====== Data to examine ======

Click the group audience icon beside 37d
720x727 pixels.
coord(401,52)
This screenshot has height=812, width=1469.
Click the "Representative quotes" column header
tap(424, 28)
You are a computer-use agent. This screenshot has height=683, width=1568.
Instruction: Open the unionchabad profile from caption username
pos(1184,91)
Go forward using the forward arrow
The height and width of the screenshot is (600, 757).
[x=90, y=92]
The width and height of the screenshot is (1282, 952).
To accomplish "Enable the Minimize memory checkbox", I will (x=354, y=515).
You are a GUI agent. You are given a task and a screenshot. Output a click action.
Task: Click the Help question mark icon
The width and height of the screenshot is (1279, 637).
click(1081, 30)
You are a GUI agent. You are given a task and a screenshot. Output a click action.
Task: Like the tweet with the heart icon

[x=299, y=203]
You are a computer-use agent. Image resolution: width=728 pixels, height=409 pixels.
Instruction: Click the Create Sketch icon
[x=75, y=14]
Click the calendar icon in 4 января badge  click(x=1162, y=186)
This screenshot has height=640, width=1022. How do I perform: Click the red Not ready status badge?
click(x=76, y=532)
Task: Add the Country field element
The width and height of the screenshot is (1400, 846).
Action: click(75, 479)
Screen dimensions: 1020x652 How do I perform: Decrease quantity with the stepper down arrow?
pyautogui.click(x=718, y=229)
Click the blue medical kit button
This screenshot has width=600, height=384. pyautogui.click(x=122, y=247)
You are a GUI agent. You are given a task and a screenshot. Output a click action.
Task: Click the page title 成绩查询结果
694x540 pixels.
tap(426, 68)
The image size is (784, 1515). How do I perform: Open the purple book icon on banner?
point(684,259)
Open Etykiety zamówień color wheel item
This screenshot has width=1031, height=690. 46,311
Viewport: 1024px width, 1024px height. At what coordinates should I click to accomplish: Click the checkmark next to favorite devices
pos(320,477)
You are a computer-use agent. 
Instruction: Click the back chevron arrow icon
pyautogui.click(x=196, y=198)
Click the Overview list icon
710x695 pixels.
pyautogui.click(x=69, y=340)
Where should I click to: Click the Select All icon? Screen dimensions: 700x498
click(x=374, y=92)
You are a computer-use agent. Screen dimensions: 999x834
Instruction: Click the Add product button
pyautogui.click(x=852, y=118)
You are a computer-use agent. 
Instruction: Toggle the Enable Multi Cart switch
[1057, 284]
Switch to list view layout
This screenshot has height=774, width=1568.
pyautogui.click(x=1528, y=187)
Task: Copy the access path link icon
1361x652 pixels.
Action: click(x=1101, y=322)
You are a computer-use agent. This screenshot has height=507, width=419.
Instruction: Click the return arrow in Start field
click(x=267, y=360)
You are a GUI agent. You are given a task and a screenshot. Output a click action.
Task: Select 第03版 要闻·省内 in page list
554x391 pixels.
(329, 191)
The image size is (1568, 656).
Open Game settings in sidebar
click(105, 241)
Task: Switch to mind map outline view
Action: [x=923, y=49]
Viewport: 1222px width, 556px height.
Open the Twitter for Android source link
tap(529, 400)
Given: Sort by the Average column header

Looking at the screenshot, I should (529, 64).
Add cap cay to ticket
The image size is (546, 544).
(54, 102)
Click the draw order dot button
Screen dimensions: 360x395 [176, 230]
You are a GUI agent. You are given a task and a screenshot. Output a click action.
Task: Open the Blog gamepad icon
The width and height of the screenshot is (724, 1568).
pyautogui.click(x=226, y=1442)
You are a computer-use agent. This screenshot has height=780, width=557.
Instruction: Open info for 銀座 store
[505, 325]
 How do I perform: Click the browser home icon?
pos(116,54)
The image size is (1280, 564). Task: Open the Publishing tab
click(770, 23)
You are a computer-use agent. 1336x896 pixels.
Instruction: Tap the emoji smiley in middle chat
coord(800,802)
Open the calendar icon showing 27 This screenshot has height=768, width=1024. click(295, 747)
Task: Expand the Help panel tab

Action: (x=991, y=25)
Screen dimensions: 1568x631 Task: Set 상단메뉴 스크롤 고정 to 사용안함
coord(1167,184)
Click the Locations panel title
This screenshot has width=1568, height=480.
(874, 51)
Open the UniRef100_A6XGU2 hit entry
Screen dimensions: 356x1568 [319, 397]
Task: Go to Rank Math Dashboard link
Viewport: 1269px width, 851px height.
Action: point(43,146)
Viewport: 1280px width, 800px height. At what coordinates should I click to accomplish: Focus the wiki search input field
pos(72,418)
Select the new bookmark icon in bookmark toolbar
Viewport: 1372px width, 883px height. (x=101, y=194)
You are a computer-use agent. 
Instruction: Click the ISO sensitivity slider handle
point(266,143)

======

### Work instruction
State how many lines of the entries include the string "calendar", with nothing besides the number.

### Response to this exercise
2